问题
I am trying to create a custom dashboard with some specific data for the AKS cluster. What i would like to do is assemble a dashboard with a graph of the RAM and CPU usage per selected controllers and nodes, and if possible number of restarts per pod. How can i create a custom graphs with the controllers average resource usage ?
回答1:
You can click on "Logs" link on the left on your AKS cluster blade in Azure Portal (make sure you have Insights enabled by clicking on "Insights" first - if it is Ok, you'll see charts close to what you want otherwise, you'll see onboarding instructions).

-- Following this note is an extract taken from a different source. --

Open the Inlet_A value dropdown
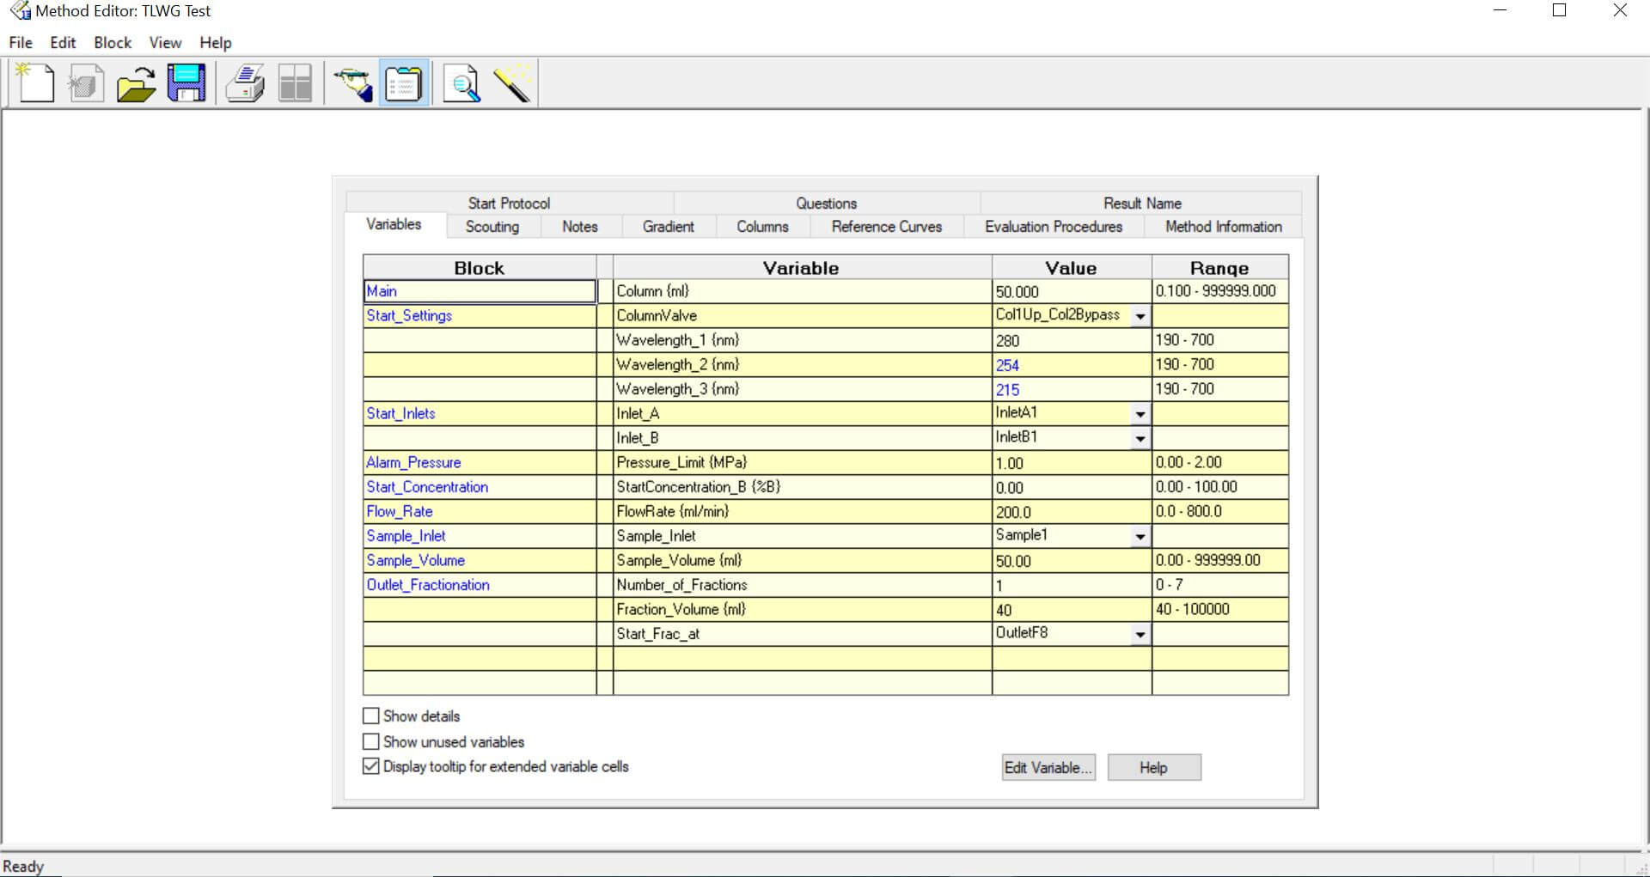The width and height of the screenshot is (1650, 877). [1140, 414]

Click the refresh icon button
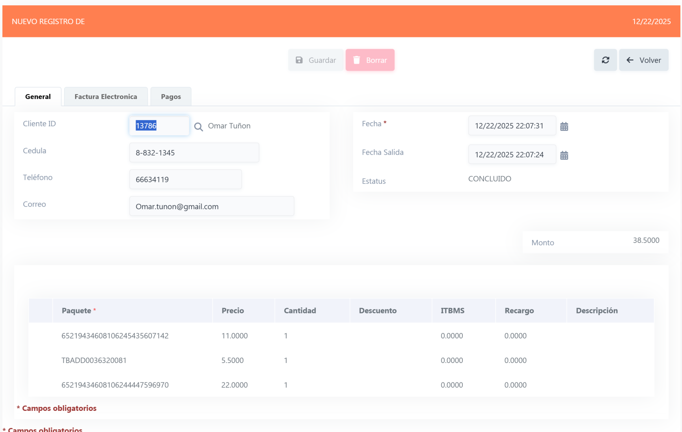[605, 60]
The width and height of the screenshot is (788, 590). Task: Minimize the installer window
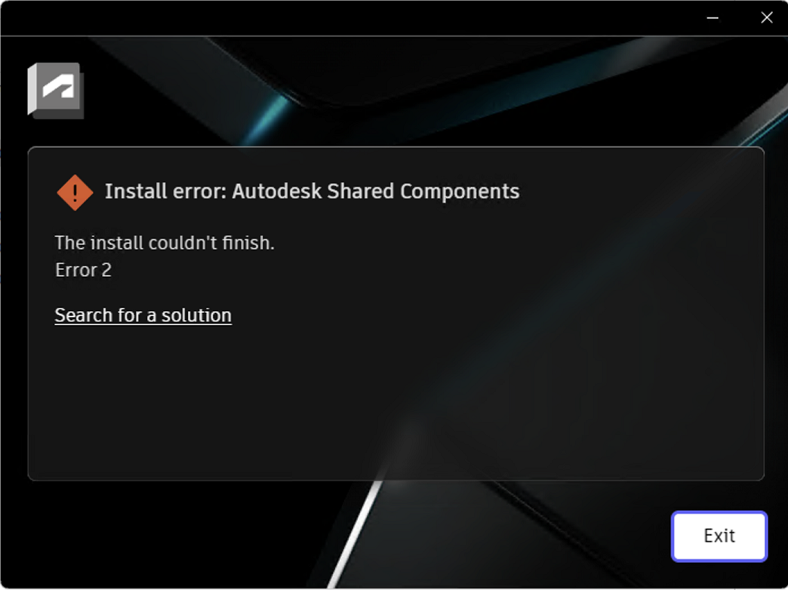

Use the following query to chart CPU utilization (95th %-tile) for all containers in a given controller:
let endDateTime = now();
let startDateTime = ago(14d);
let trendBinSize = 1d;
let capacityCounterName = 'cpuLimitNanoCores';
let usageCounterName = 'cpuUsageNanoCores';
let clusterName = 'coin-test-i';
let controllerName = 'kube-svc-redirect';
KubePodInventory
| where TimeGenerated < endDateTime
| where TimeGenerated >= startDateTime
| where ClusterName == clusterName
| where ControllerName == controllerName
| extend InstanceName = strcat(ClusterId, '/', ContainerName),
ContainerName = strcat(controllerName, '/', tostring(split(ContainerName, '/')[1]))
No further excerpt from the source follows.